_Jobs_.
1. In the Alvaredos-Hobbs article, copy out the passage from "In 2014, acclaimed" up to and including "the town itself.".
2. Name every grape variety mentioned in the Alvaredos-Hobbs article.
3. According to the Alvaredos-Hobbs article, in what year did López's grandfather plant a new vineyard?
--- Start Source extract ---
Alvaredos-Hobbs: Paul Hobbs Turns to Galicia



In 2014, acclaimed vintner Paul Hobbs was introduced to Antonio López, a Galician-American with family roots in the tiny village of Alvaredos (population: 13 families) in the Ribeira Sacra. His family had owned vineyards there since the late 1800s, and his grandfather had painstakingly planted a new one in 1968—a cherished childhood memory for López—but the new generation had since moved to the United States, and many parcels were becoming neglected or even sold off until the early 2000s when he began to reacquire and replant some of them while investing in restoring many old historic houses in the town itself.

The fortuitious meeting with Hobbs was all the encouragement either needed—soon, they were walking the vineyards and laying the groundwork for what would become Hobbs’ latest international project: Alvaredos-Hobbs. The combination of stunning sites (just over 5 hectares in total spread among 14 tiny parcels on steep slate and quartz slopes of up to 55% grade) with the winemaking know-how of local native Cecilia Fernández (who worked for nearly a decade at Rafael Palacios of Valdeorras, producer of some of the worlds most sought-after Godellos) has resulted in an inaugural 2018 Godello that is true to variety, landscape, and family. (And stay tuned for red in the future, as some of the vines include Mencía, Garnacha Tintorera, and Sousón…)

In keeping with López’s longstanding mission to revitalize the town of Alvaredos—one in which he has already personally invested—a portion of the proceeds from this project will also go to a local nonprofit whose mission is to combat the effects of rural depopulation both here and in other ‘disappearing villages’ of Galicia.


Alvaredos-Hobbs Ribeira Sacra Godello 2018

  • A collaboration between Paul Hobbs and Galician viticultor Antonio López Fernández
  • Winemaker is Cecilia Fernández, formerly of Rafael Palacios
  • 100% Godello
  • Slate soils with some clay, volcanic and quartz
  • Steep, south-facing slopes (up to 55-degree incline)
--- End Source extract ---
--- Start Data supplied ---
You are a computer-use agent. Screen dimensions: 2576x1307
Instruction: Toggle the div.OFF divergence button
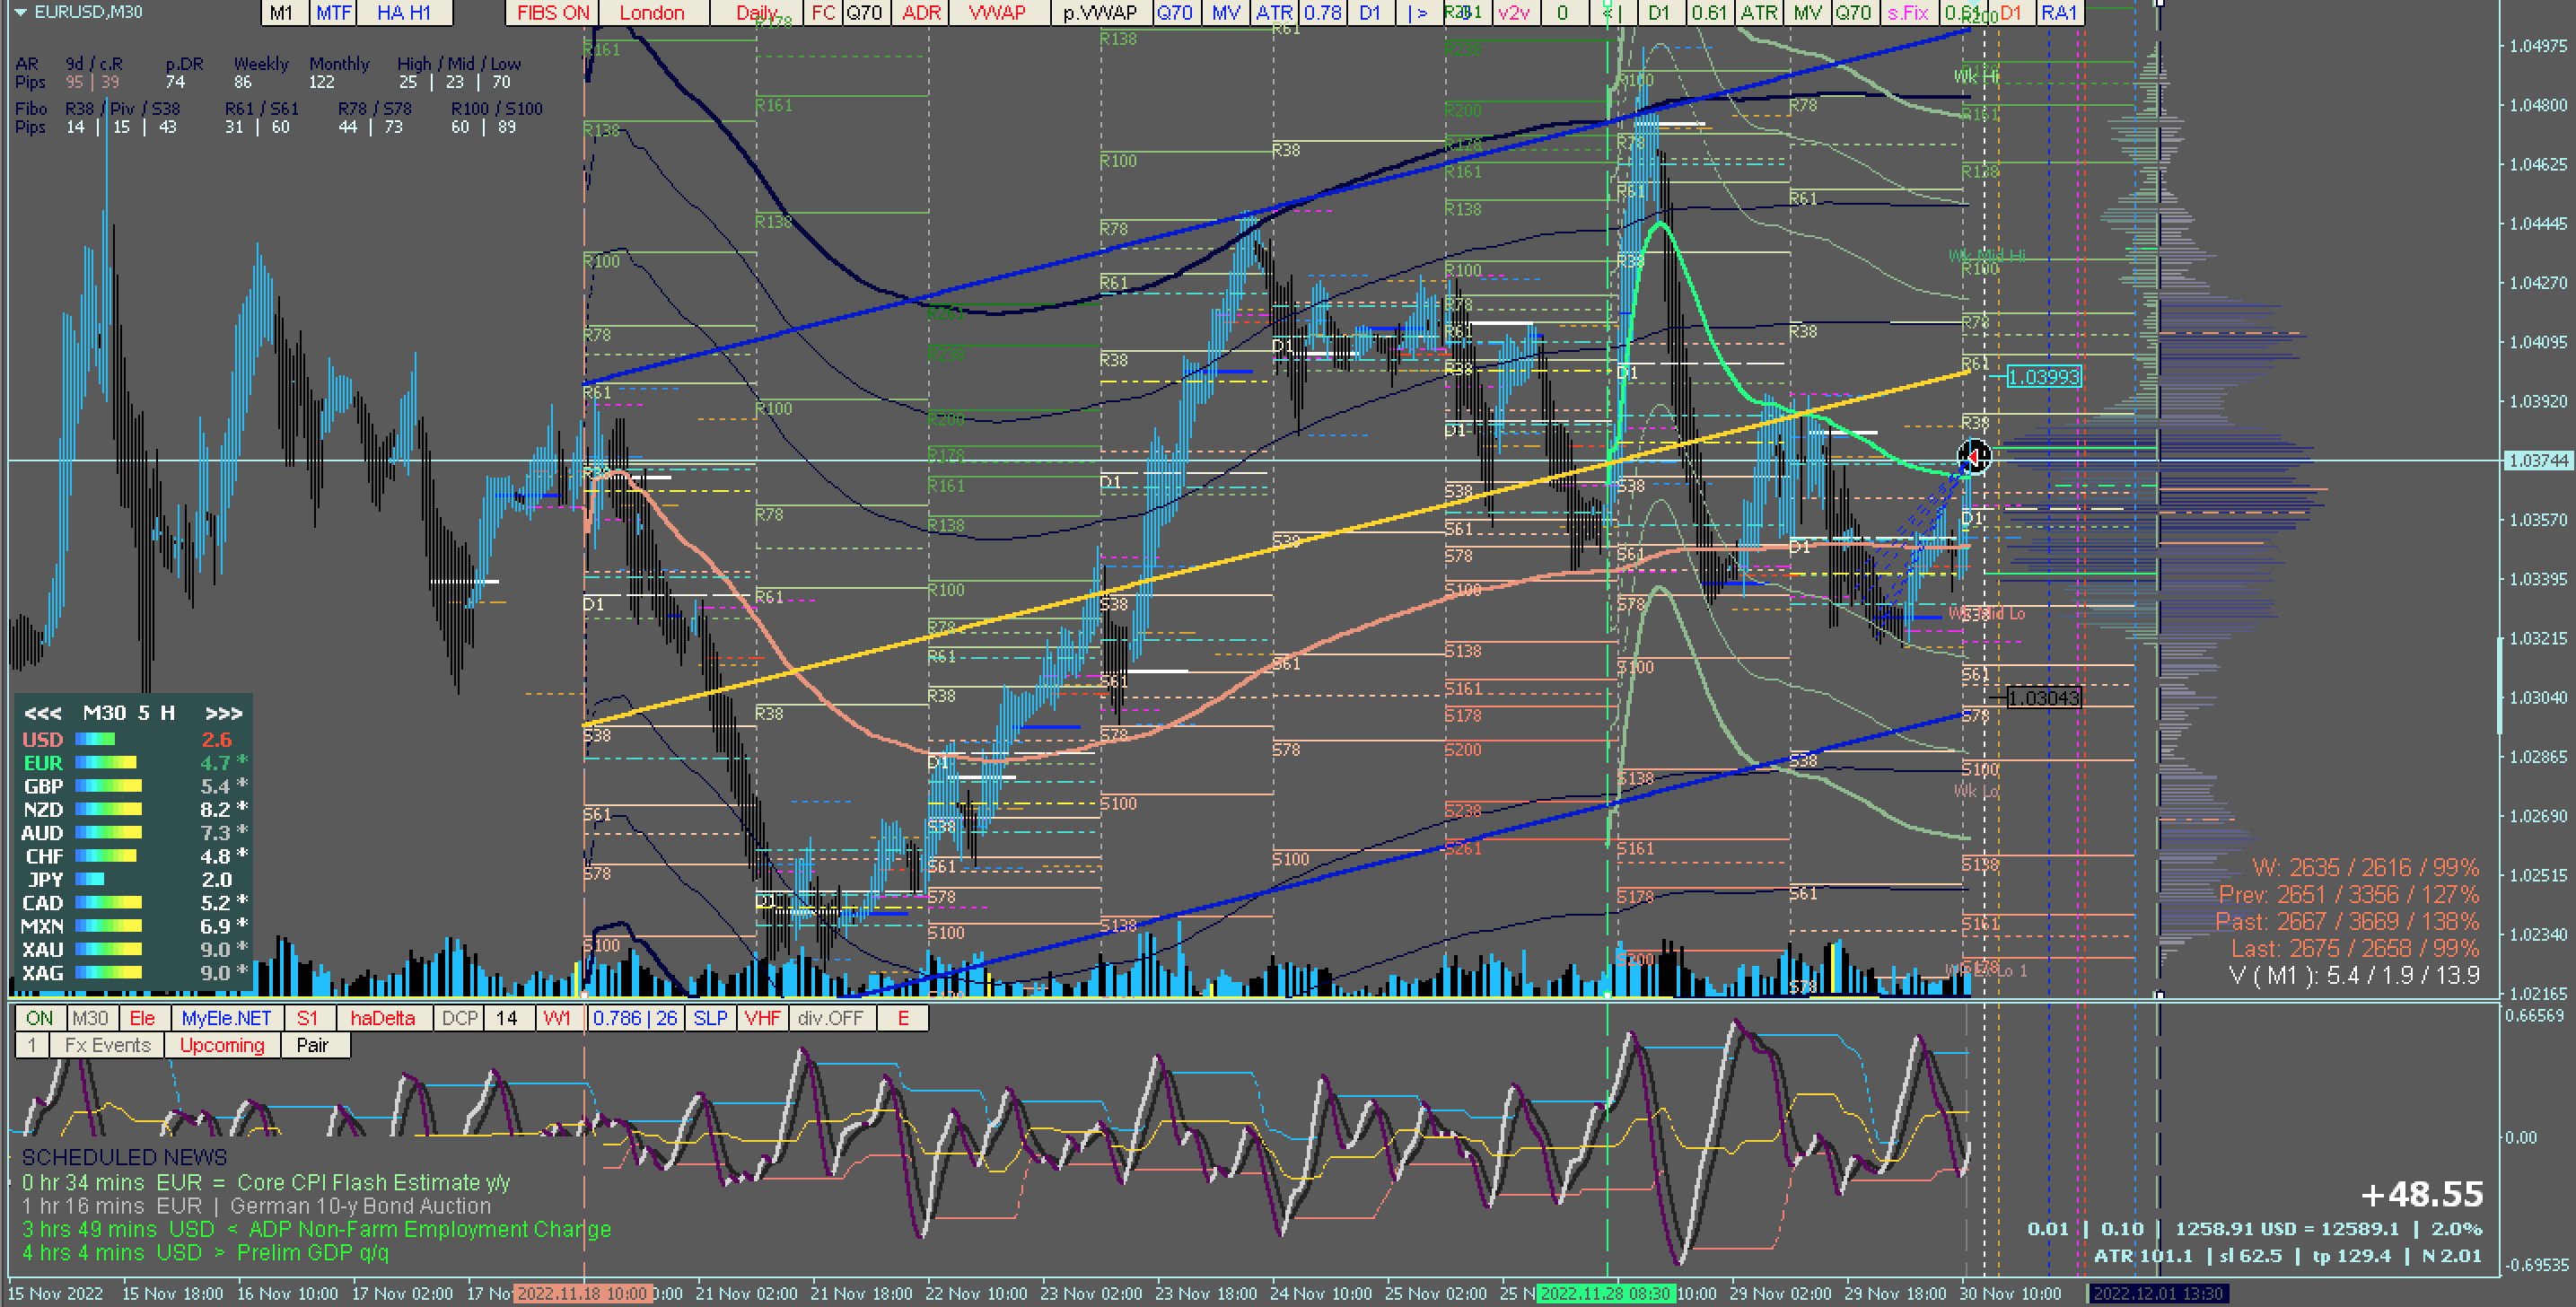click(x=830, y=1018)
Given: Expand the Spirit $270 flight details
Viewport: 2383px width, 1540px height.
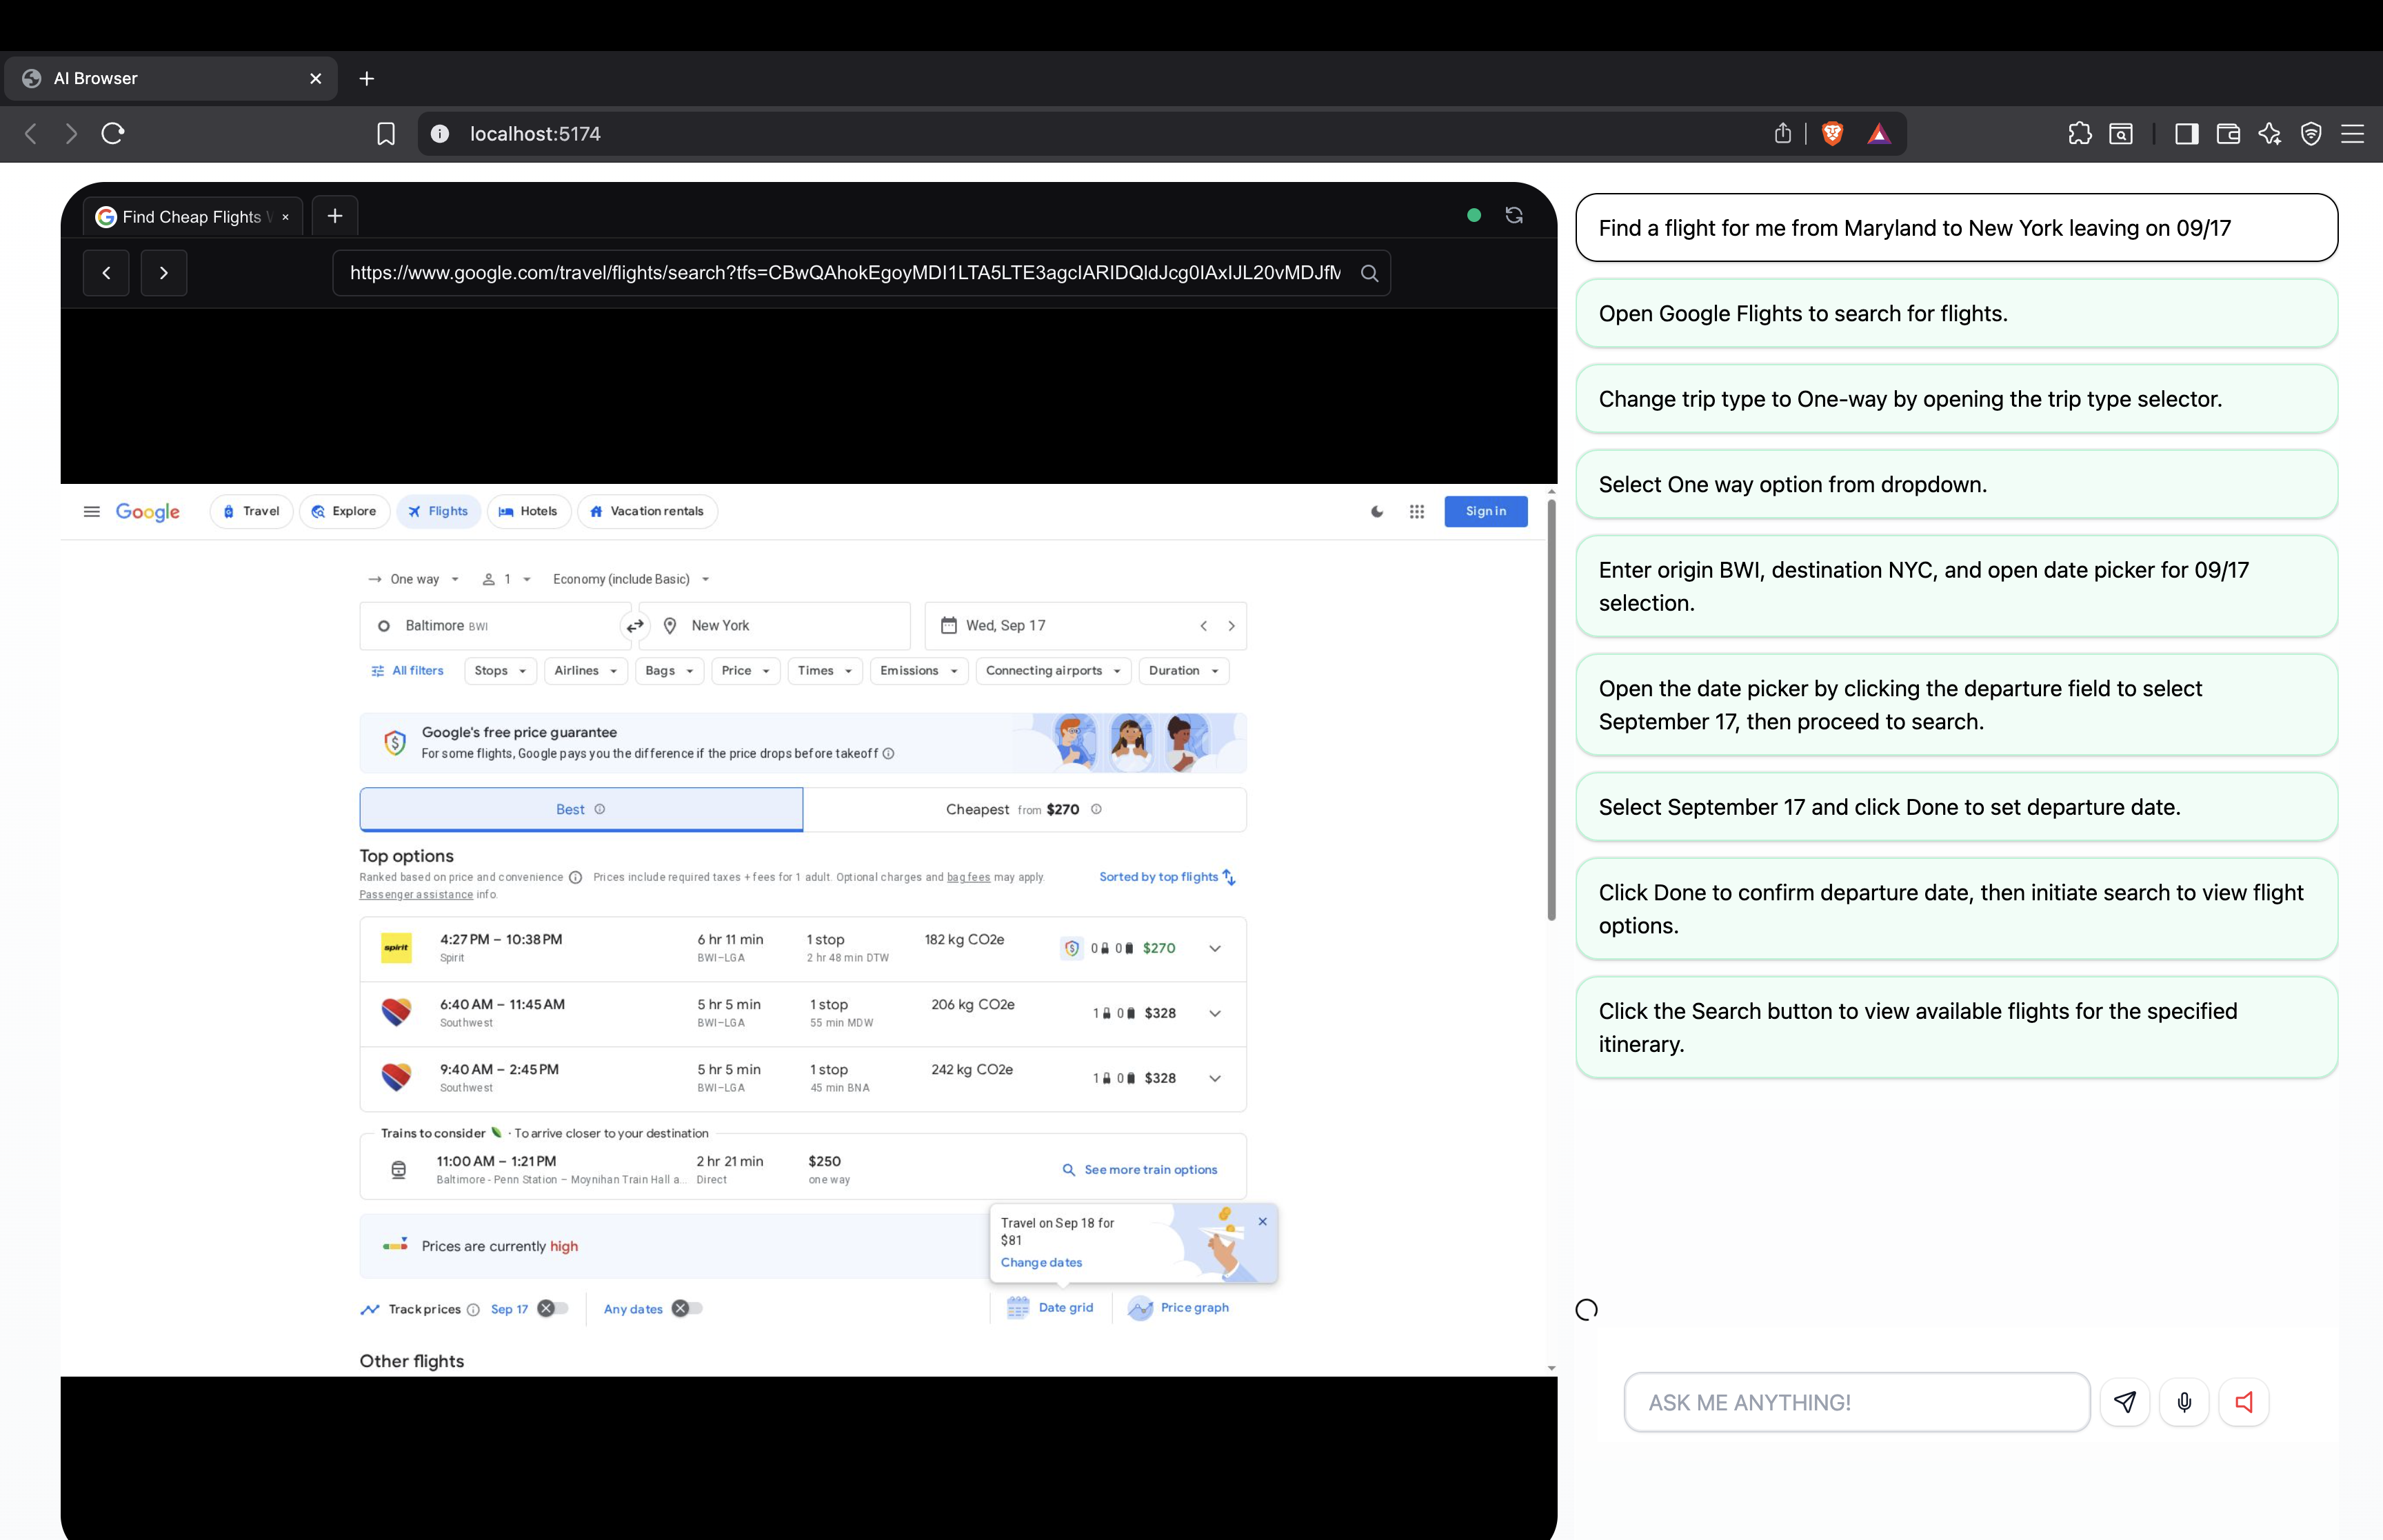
--- End Data supplied ---
_Response list_.
1.
In 2014, acclaimed vintner Paul Hobbs was introduced to Antonio López, a Galician-American with family roots in the tiny village of Alvaredos (population: 13 families) in the Ribeira Sacra. His family had owned vineyards there since the late 1800s, and his grandfather had painstakingly planted a new one in 1968—a cherished childhood memory for López—but the new generation had since moved to the United States, and many parcels were becoming neglected or even sold off until the early 2000s when he began to reacquire and replant some of them while investing in restoring many old historic houses in the town itself.

2. Godello, Mencía, Garnacha Tintorera, Sousón

3. 1968